Swap "Where should I click to" for "Where do I click to" in the lines below, and write all the lines out again with nothing else changed.

** Start PROVIDED RECORDS **

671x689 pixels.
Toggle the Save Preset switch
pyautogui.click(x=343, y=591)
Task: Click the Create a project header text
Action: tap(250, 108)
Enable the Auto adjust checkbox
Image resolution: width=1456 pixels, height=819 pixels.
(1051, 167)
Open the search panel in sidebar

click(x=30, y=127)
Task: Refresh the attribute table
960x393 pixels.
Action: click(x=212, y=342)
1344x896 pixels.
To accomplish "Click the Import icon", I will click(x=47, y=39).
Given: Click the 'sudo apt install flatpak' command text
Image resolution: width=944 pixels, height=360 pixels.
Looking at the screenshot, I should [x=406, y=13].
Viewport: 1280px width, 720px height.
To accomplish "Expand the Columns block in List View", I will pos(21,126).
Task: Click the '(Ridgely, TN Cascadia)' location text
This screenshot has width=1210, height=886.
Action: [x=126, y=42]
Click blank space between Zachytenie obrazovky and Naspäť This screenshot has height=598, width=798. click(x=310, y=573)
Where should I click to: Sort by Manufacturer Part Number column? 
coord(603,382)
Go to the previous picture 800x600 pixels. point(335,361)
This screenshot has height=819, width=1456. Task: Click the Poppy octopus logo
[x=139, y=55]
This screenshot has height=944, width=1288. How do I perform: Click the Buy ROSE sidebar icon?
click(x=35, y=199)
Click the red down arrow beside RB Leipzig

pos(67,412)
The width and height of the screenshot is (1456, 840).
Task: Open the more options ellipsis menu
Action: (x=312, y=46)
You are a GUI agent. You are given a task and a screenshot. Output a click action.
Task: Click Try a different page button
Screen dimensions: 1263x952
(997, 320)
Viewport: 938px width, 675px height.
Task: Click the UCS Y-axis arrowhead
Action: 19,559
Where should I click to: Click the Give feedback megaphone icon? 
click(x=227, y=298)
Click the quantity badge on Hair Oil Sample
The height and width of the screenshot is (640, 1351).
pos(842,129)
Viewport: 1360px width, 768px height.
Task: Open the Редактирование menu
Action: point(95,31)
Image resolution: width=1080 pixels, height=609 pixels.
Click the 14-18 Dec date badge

** End PROVIDED RECORDS **

THE SOLUTION =>
671x689 pixels.
Toggle the Save Preset switch
pyautogui.click(x=343, y=591)
Task: Click the Create a project header text
Action: tap(250, 108)
Enable the Auto adjust checkbox
Image resolution: width=1456 pixels, height=819 pixels.
(1051, 167)
Open the search panel in sidebar

click(x=30, y=127)
Task: Refresh the attribute table
960x393 pixels.
Action: click(x=212, y=342)
1344x896 pixels.
To accomplish "Click the Import icon", I will click(x=47, y=39).
Given: Click the 'sudo apt install flatpak' command text
Image resolution: width=944 pixels, height=360 pixels.
Looking at the screenshot, I should [x=406, y=13].
Viewport: 1280px width, 720px height.
To accomplish "Expand the Columns block in List View", I will pos(21,126).
Task: Click the '(Ridgely, TN Cascadia)' location text
This screenshot has width=1210, height=886.
Action: [x=126, y=42]
Click blank space between Zachytenie obrazovky and Naspäť This screenshot has height=598, width=798. click(x=310, y=573)
Where do I click to: Sort by Manufacturer Part Number column? 
coord(603,382)
Go to the previous picture 800x600 pixels. point(335,361)
This screenshot has height=819, width=1456. Task: Click the Poppy octopus logo
[x=139, y=55]
This screenshot has height=944, width=1288. How do I perform: Click the Buy ROSE sidebar icon?
click(x=35, y=199)
Click the red down arrow beside RB Leipzig

pos(67,412)
The width and height of the screenshot is (1456, 840).
Task: Open the more options ellipsis menu
Action: (x=312, y=46)
You are a GUI agent. You are given a task and a screenshot. Output a click action.
Task: Click Try a different page button
Screen dimensions: 1263x952
(997, 320)
Viewport: 938px width, 675px height.
Task: Click the UCS Y-axis arrowhead
Action: 19,559
Where do I click to: Click the Give feedback megaphone icon? 
click(x=227, y=298)
Click the quantity badge on Hair Oil Sample
The height and width of the screenshot is (640, 1351).
pos(842,129)
Viewport: 1360px width, 768px height.
Task: Open the Редактирование menu
Action: point(95,31)
Image resolution: width=1080 pixels, height=609 pixels.
Click the 14-18 Dec date badge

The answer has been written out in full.